NAPOLEON: Is he the father of the new chick - only
time will tell when its feathers come through
 Anyway, here's the science bit. The genes occur in pairs - one received from the bird's mother and one from its father - and if the dominant genes are associated with short legs, for instance, then the chick will have short legs.  However, these dominant mutant genes that give short legs in Scots Dumpy are also associated with problems during incubation and as such chicks with two copies of these genes might never hatch.
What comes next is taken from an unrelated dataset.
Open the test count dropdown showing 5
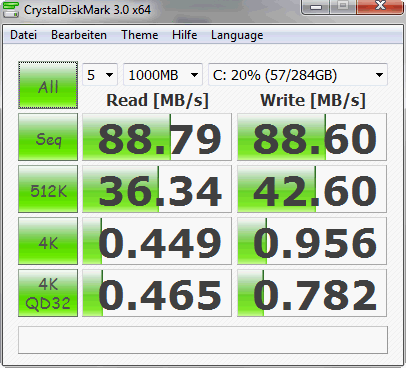Viewport: 406px width, 368px height. point(100,75)
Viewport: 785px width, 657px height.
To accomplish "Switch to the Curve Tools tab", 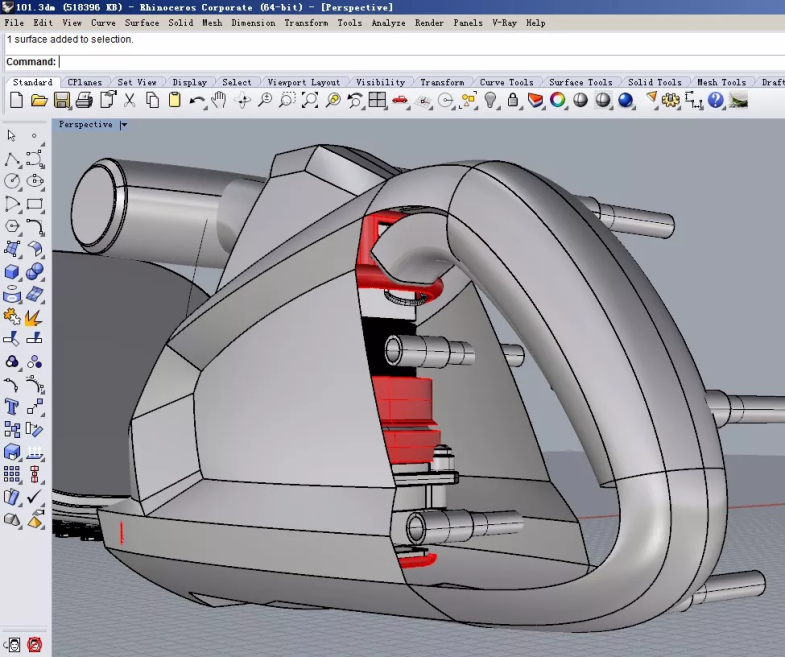I will [506, 82].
 The presence of the Scots Dumpys' lethal genes means your hatch rate is automatically reduced by 25% before you even start to breed. It seems the odds were even higher against mine ... for instance, I gave Morag 15 eggs and only two reached the hatching stage and then, sadly, only one survived more than 24 hours. I've now given her another batch of eggs and we're hoping for a better success rate. I am hoping to acquire an incubator soon so I will be able to incubate the eggs myself and I will write on the subject of incubation in more detail in the coming weeks.
 In the meantime I will give regular progress reports and updated snippets on the first 'Ridley' Scots Dumpy. With a bit of luck I should take possession of him or her in three months time. At the moment it's far too soon to know the hen's sex let alone its colouring or the length of its legs.